------ DATA TO PROCESS ------
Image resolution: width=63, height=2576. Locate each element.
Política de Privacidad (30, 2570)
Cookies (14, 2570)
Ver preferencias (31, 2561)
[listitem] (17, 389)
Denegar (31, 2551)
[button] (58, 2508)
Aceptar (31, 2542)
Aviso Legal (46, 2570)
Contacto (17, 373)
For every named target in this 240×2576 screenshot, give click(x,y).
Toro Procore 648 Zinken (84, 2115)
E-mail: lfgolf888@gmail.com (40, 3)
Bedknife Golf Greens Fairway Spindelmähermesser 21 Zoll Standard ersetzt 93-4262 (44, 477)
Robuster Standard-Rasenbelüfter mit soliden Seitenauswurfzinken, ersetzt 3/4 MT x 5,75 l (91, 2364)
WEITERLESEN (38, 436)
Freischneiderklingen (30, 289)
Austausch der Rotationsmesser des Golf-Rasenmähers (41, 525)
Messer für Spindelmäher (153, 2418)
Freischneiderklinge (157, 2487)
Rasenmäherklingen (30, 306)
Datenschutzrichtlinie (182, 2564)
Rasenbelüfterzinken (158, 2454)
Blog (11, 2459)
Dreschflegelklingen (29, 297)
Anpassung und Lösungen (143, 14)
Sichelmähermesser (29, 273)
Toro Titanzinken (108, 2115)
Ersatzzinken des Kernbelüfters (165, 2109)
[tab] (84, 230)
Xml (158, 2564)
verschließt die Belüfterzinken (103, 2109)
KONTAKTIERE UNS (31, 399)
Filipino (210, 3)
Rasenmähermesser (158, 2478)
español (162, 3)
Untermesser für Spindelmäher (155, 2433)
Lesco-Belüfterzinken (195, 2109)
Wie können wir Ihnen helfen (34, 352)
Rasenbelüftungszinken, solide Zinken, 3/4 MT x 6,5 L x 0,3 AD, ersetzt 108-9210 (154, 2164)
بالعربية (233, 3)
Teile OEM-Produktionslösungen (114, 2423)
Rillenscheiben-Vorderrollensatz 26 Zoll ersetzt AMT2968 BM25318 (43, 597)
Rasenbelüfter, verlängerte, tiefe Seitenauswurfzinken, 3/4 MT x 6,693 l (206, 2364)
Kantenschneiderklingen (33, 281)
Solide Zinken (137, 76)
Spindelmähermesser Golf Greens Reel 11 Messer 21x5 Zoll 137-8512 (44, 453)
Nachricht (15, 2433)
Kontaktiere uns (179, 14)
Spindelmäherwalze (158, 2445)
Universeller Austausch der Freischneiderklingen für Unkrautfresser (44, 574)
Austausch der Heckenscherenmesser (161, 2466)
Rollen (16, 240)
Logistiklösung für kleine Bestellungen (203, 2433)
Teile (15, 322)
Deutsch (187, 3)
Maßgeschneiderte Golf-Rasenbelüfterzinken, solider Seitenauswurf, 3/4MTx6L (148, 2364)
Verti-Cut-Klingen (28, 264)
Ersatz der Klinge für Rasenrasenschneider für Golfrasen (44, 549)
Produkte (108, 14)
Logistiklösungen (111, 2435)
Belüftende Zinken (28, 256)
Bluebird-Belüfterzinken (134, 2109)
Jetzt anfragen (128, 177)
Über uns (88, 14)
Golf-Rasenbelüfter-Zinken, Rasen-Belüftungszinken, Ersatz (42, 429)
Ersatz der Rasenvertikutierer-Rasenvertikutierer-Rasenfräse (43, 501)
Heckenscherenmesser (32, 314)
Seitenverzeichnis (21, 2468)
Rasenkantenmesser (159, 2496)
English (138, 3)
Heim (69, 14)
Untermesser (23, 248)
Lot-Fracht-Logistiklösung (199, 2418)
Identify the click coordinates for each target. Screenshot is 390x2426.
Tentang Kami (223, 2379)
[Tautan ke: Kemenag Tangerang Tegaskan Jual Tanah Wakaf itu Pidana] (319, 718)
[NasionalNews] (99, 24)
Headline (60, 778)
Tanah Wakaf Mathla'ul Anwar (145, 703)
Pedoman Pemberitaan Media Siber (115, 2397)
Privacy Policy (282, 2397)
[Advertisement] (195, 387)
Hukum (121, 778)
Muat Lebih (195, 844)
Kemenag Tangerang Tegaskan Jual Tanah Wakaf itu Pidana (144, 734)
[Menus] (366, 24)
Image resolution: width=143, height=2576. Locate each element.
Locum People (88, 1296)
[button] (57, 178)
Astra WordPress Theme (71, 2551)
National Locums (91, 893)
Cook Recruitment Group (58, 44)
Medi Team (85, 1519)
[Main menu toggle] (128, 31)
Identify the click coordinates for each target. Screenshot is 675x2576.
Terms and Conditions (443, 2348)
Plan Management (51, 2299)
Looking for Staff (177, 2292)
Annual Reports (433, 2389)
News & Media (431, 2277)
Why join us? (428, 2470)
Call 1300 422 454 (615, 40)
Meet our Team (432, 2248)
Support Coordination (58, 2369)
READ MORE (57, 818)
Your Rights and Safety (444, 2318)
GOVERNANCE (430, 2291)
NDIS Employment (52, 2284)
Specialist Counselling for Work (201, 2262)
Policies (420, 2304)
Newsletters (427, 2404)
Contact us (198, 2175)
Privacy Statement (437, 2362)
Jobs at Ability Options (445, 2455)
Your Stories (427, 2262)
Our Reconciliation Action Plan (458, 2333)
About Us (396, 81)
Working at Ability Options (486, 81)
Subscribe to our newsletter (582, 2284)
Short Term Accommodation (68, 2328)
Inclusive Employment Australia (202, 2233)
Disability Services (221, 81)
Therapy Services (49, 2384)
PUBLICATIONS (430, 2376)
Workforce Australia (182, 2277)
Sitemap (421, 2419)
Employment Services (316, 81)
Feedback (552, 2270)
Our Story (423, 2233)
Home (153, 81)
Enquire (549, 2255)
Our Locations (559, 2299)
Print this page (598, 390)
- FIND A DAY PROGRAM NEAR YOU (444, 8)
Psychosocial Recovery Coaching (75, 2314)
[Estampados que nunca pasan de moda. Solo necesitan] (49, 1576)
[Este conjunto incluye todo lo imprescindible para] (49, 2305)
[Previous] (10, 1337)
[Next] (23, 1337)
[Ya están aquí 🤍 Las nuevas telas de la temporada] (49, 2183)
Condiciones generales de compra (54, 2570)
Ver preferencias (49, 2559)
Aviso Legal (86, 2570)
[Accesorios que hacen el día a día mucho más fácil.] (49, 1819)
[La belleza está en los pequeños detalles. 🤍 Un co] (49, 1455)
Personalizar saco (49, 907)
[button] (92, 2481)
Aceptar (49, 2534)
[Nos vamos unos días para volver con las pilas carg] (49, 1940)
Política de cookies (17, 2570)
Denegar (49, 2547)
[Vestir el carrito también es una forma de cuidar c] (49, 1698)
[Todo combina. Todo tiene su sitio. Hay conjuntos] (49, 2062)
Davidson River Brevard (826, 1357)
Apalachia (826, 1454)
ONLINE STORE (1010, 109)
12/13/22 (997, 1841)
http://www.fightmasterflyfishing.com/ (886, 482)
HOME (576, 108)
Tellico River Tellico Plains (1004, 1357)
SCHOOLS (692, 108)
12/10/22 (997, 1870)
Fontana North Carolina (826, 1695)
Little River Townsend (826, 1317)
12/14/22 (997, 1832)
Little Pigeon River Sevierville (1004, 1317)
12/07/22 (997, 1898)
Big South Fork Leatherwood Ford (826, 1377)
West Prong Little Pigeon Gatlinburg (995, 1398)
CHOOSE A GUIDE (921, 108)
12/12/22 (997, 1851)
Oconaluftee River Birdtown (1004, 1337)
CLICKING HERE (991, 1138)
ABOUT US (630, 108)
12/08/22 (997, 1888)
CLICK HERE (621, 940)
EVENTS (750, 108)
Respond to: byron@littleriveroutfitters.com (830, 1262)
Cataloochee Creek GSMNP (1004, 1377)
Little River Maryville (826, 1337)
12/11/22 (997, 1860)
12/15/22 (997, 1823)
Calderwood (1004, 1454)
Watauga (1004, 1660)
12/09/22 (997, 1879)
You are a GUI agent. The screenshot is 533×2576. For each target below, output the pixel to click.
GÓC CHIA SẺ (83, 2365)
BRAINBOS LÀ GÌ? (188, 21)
------
EXERCISE: Output only an exact transcription of the lines above from the one with "Spindelmäherwalze (158, 2445)" up to and including the one with "Ersatz der Rasenvertikutierer-Rasenvertikutierer-Rasenfräse".

TASK SOLUTION:
Spindelmäherwalze (158, 2445)
Universeller Austausch der Freischneiderklingen für Unkrautfresser (44, 574)
Austausch der Heckenscherenmesser (161, 2466)
Rollen (16, 240)
Logistiklösung für kleine Bestellungen (203, 2433)
Teile (15, 322)
Deutsch (187, 3)
Maßgeschneiderte Golf-Rasenbelüfterzinken, solider Seitenauswurf, 3/4MTx6L (148, 2364)
Verti-Cut-Klingen (28, 264)
Ersatz der Klinge für Rasenrasenschneider für Golfrasen (44, 549)
Produkte (108, 14)
Logistiklösungen (111, 2435)
Belüftende Zinken (28, 256)
Bluebird-Belüfterzinken (134, 2109)
Jetzt anfragen (128, 177)
Über uns (88, 14)
Golf-Rasenbelüfter-Zinken, Rasen-Belüftungszinken, Ersatz (42, 429)
Ersatz der Rasenvertikutierer-Rasenvertikutierer-Rasenfräse (43, 501)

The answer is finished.